Data governance aid. Validate synthetic datasets with qualitative reviews, privacy assessments, and downstream model testing before production use.
Examples
- 320 production scenarios, 290 covered, divergence 0.18, rare coverage 0.75 with weight 0.20 ⇒ Base coverage 90.63%, alignment 82.00%, final score 89.01%.
- 480 scenarios, 360 covered, divergence 0.32, leaving optional fields blank ⇒ Base coverage 75.00%, alignment 68.00%, rare coverage default 50.00% at 15.00% weight, score 68.80%.
FAQ
What qualifies as a critical scenario?
Label scenarios that drive safety, compliance, or revenue exposure as critical. Examples include rare failure modes or high-value customer journeys that require higher coverage guarantees.

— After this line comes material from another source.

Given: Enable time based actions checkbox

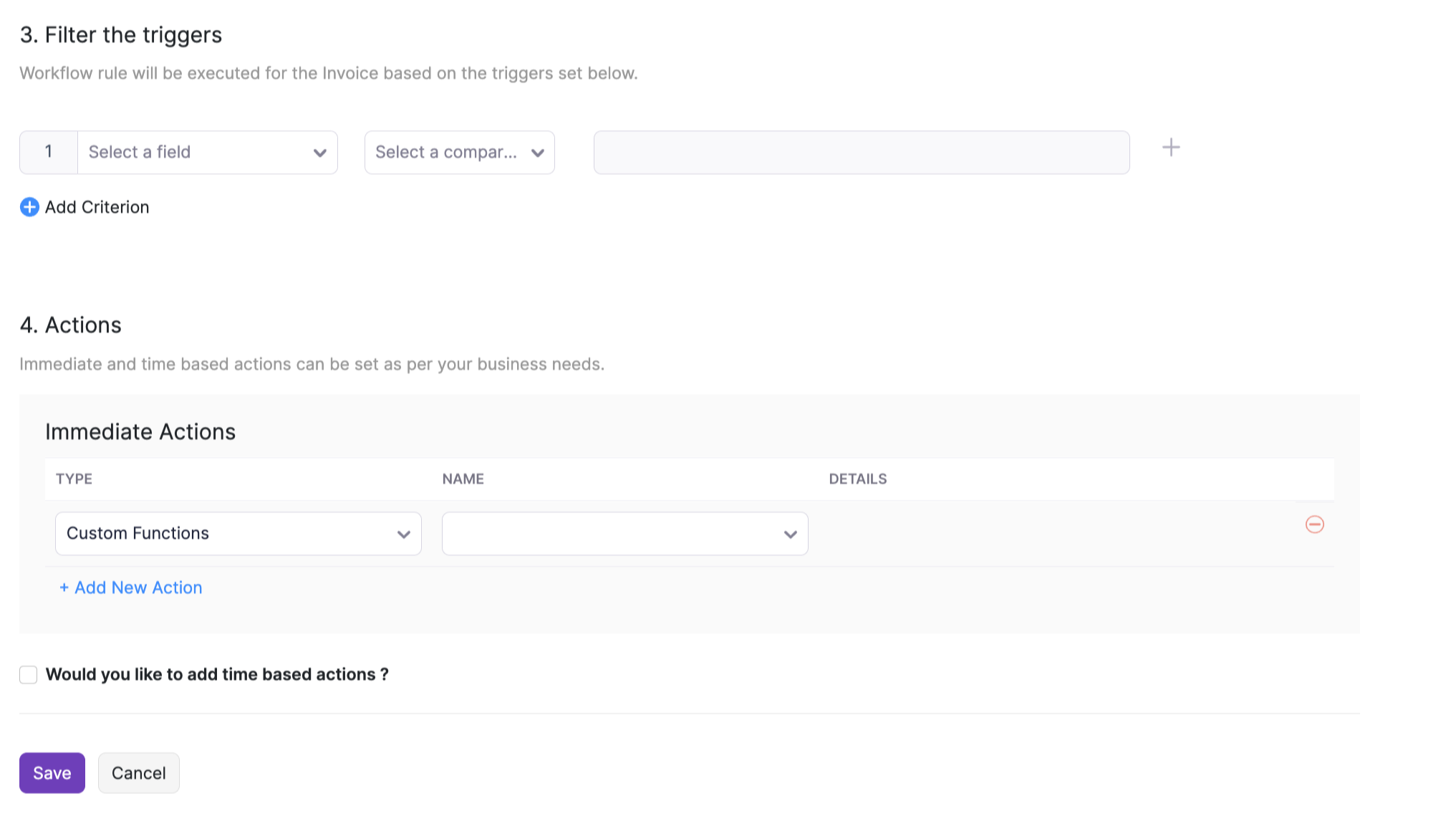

How do I derive the divergence index?
Compute a Jensen-Shannon divergence, population stability index, or maximum mean discrepancy between real and synthetic feature distributions, then normalise the result to the 0–1 band used here.
Can I change the component weights?
Yes. Adjust the critical scenario weight field to emphasise or down-weight rare cases. The base and distribution weights remain 50% and 35% to maintain comparability across teams.
Additional Information
- Result unit: composite score expressed as a percentage from 0% to 100%.
- Distribution divergence should be scaled between 0 and 1. Convert PSI or KL divergence accordingly before entry.
- Critical scenario defaults assume half of rare cases are represented with a 15% weight when optional fields are blank.